**Listed records:**

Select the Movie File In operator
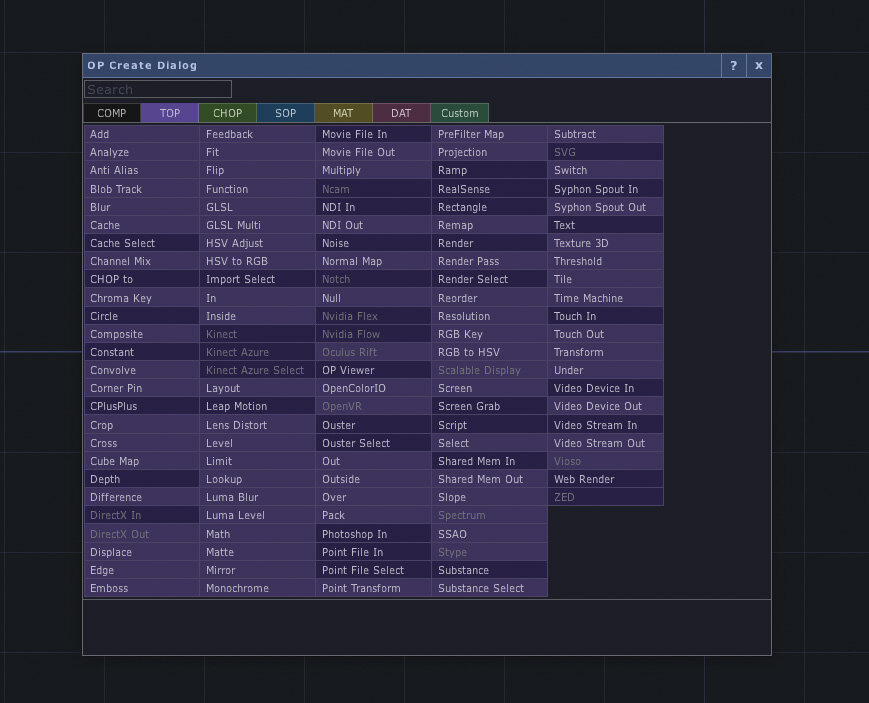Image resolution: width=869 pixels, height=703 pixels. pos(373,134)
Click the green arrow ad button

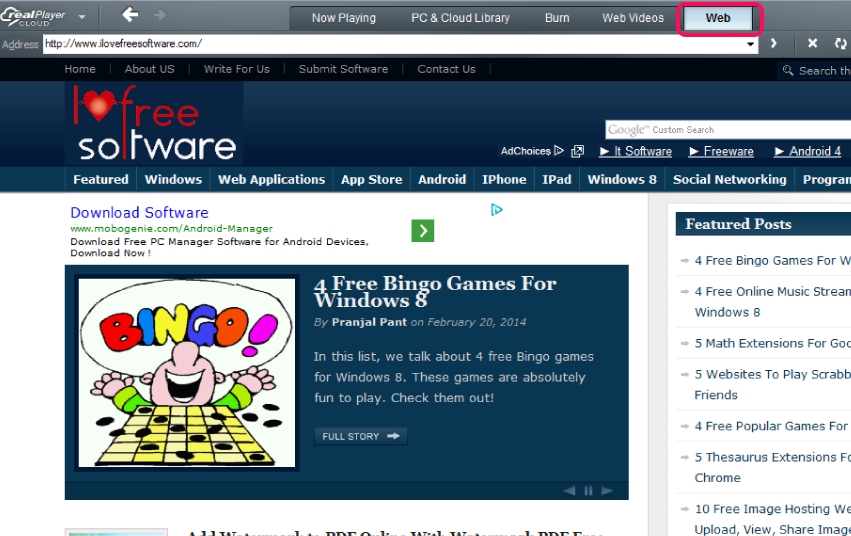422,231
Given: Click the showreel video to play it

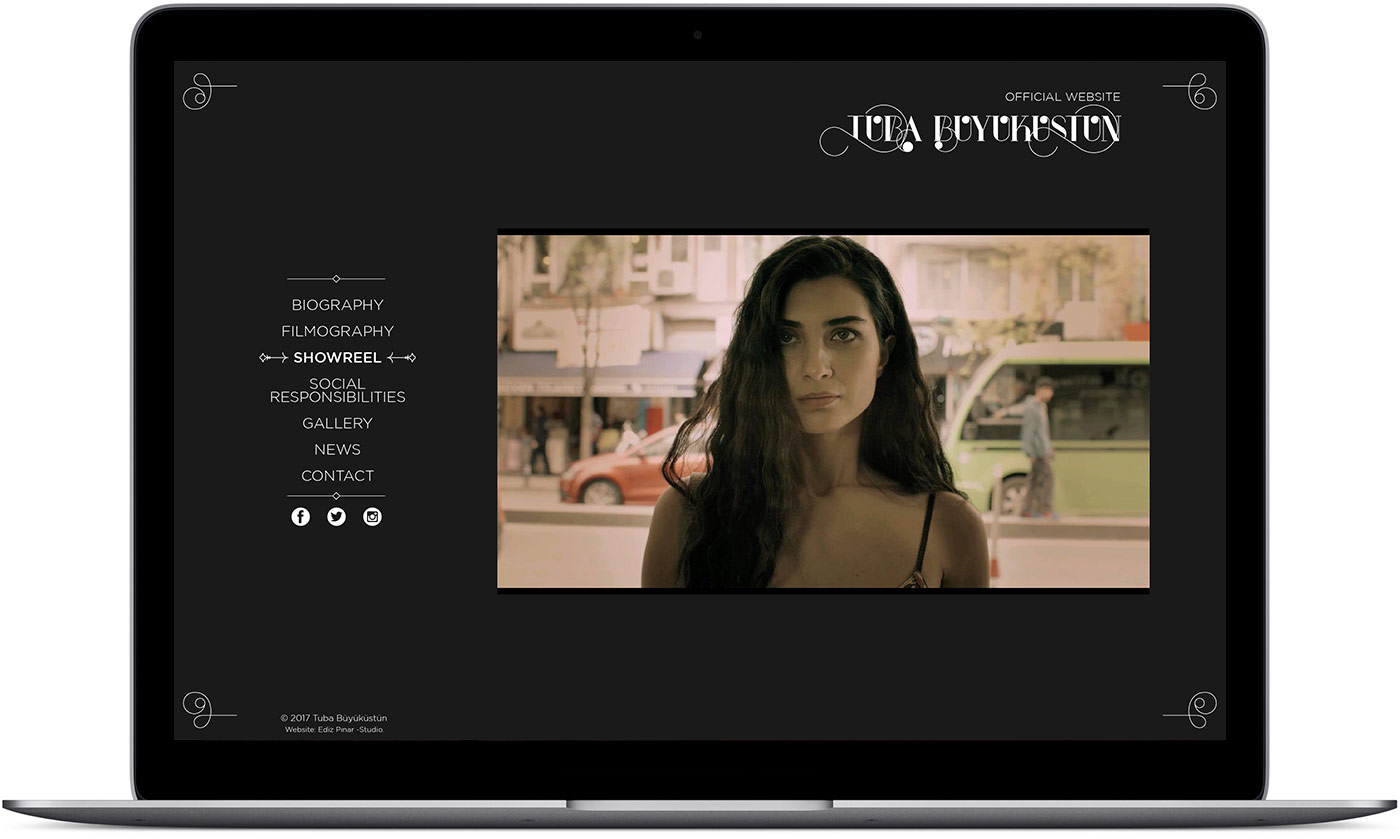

**Aim of the exercise:** Line by line, transcribe the records exactly, omitting the images.

**Reply:**
Select the Movie File In operator
Image resolution: width=869 pixels, height=703 pixels. pos(373,134)
Click the green arrow ad button

422,231
Given: Click the showreel video to play it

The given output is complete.